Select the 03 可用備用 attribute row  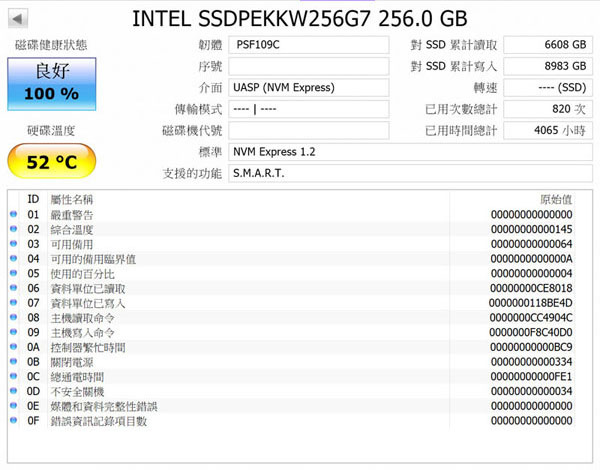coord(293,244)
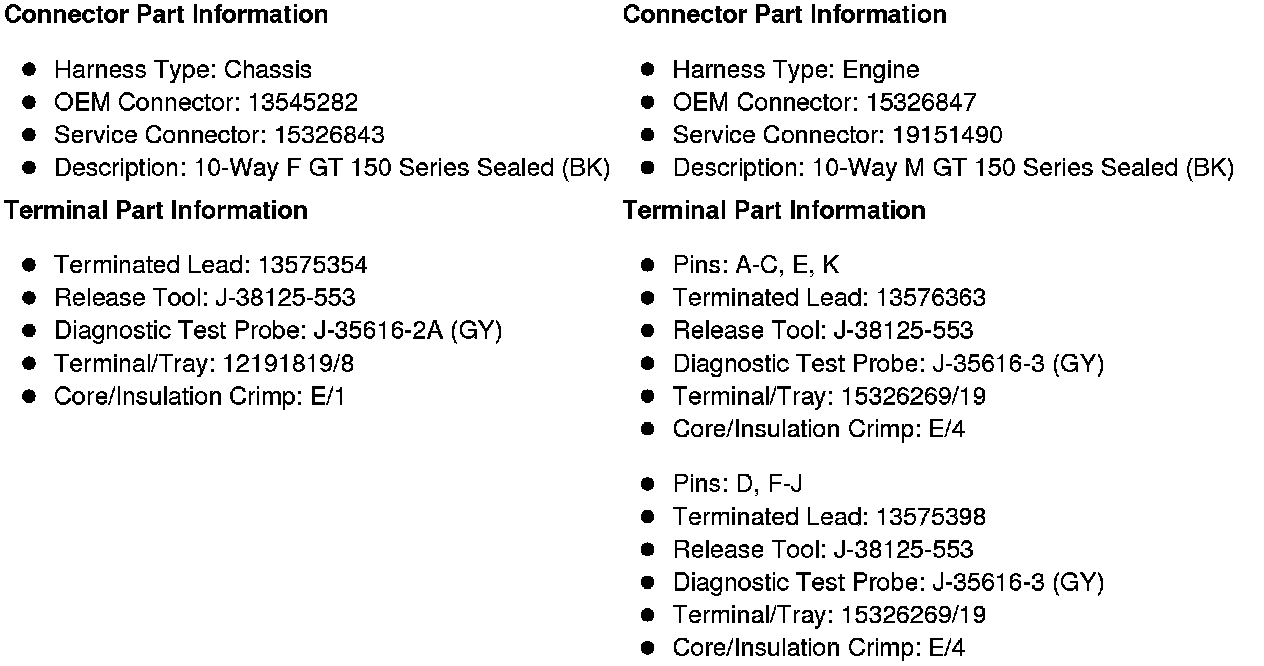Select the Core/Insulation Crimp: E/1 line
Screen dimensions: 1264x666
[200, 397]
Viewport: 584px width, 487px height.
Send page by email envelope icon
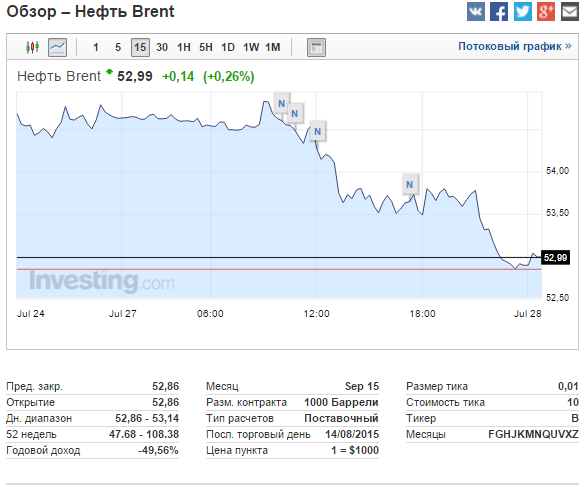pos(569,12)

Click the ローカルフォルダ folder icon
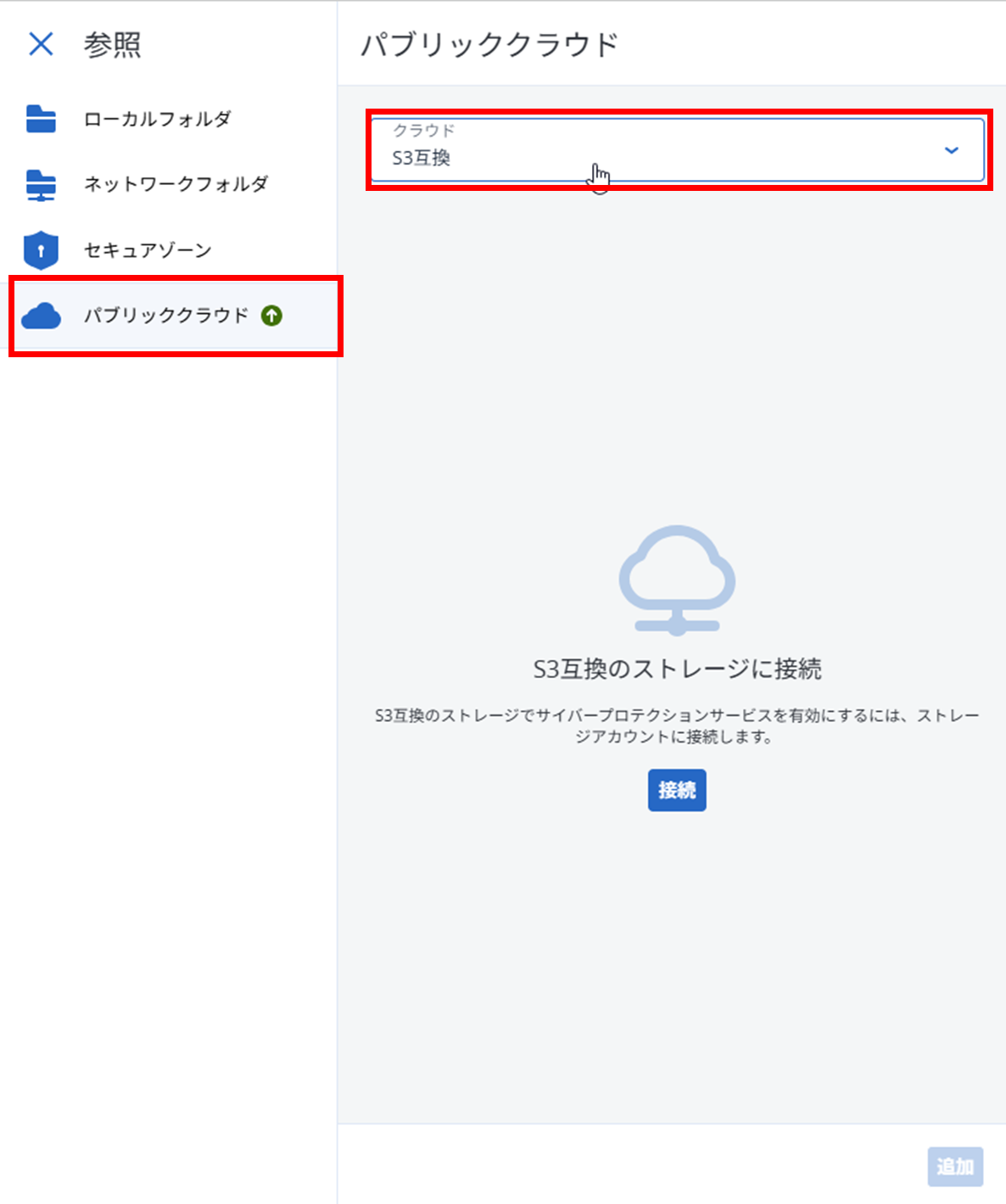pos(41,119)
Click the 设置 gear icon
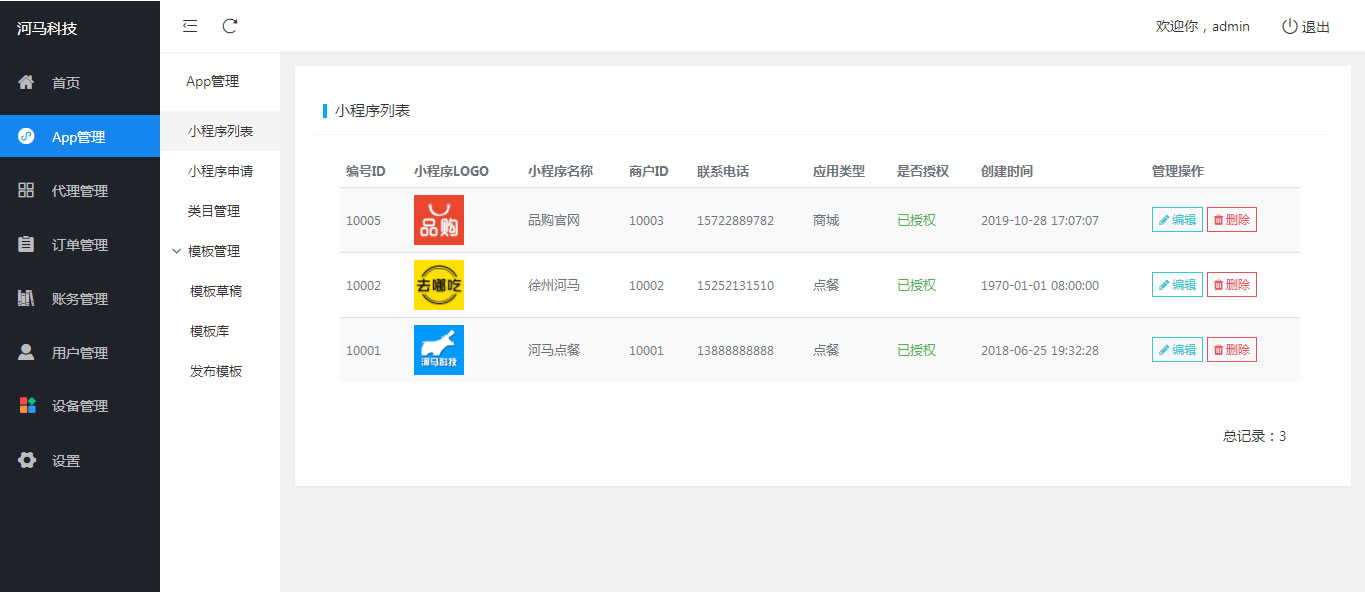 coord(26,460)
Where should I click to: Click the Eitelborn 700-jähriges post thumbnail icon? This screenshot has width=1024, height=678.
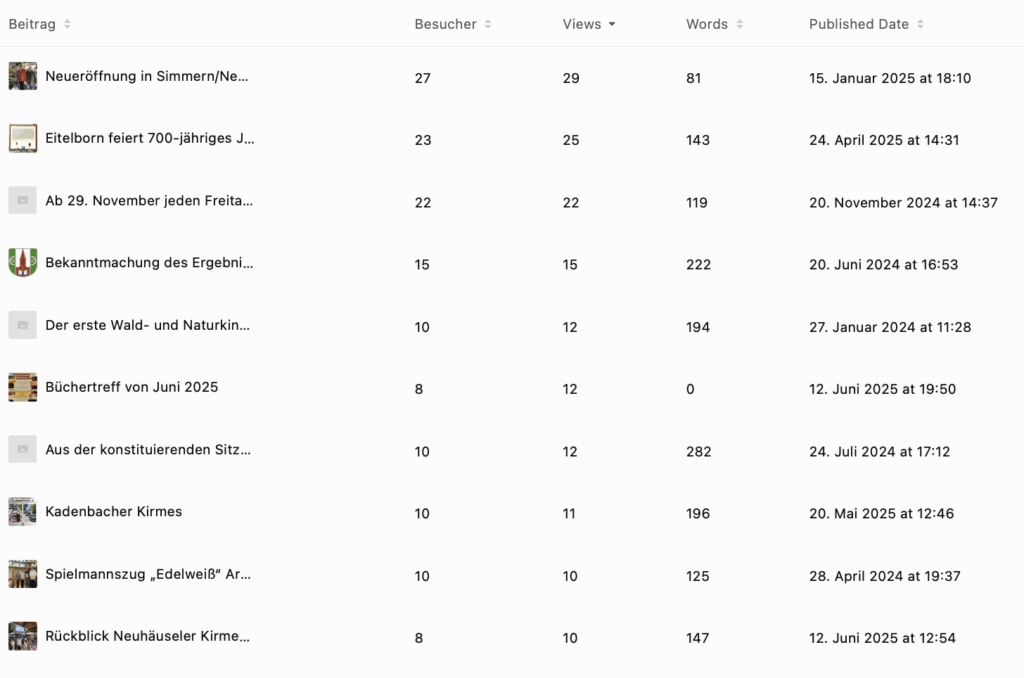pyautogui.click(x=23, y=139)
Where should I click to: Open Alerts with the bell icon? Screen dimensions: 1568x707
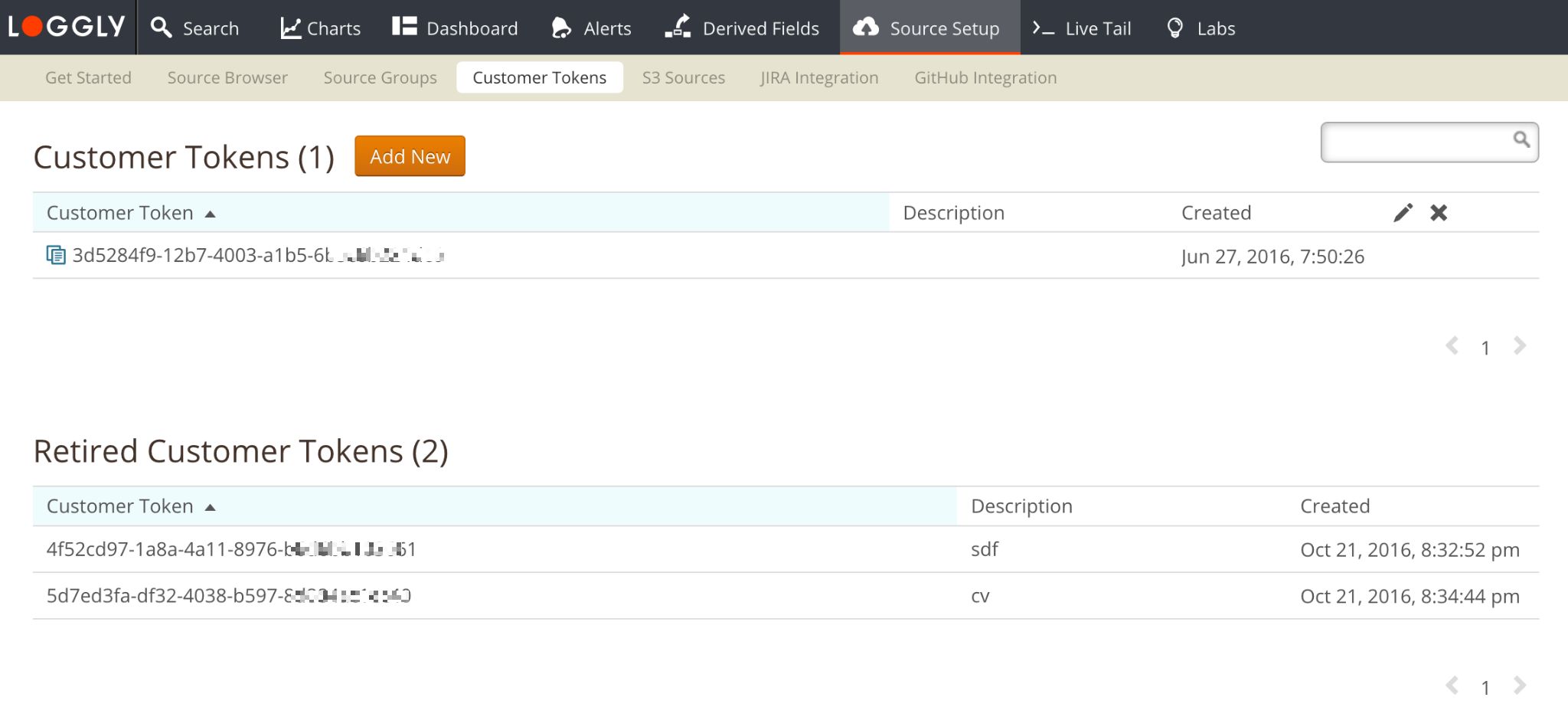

_Task objective:_
Copy exactly, and only, the lines from the line containing "Viewport: 584px width, 487px height." through the final line of the material above, with no pictures.

_Answer space:_
Viewport: 584px width, 487px height.
Send page by email envelope icon
pos(569,12)

Click the ローカルフォルダ folder icon
pos(41,119)
Click the 设置 gear icon
 coord(26,460)
Where should I click to: Click the Eitelborn 700-jähriges post thumbnail icon? This screenshot has width=1024, height=678.
pyautogui.click(x=23, y=139)
Where should I click to: Open Alerts with the bell icon? Screen dimensions: 1568x707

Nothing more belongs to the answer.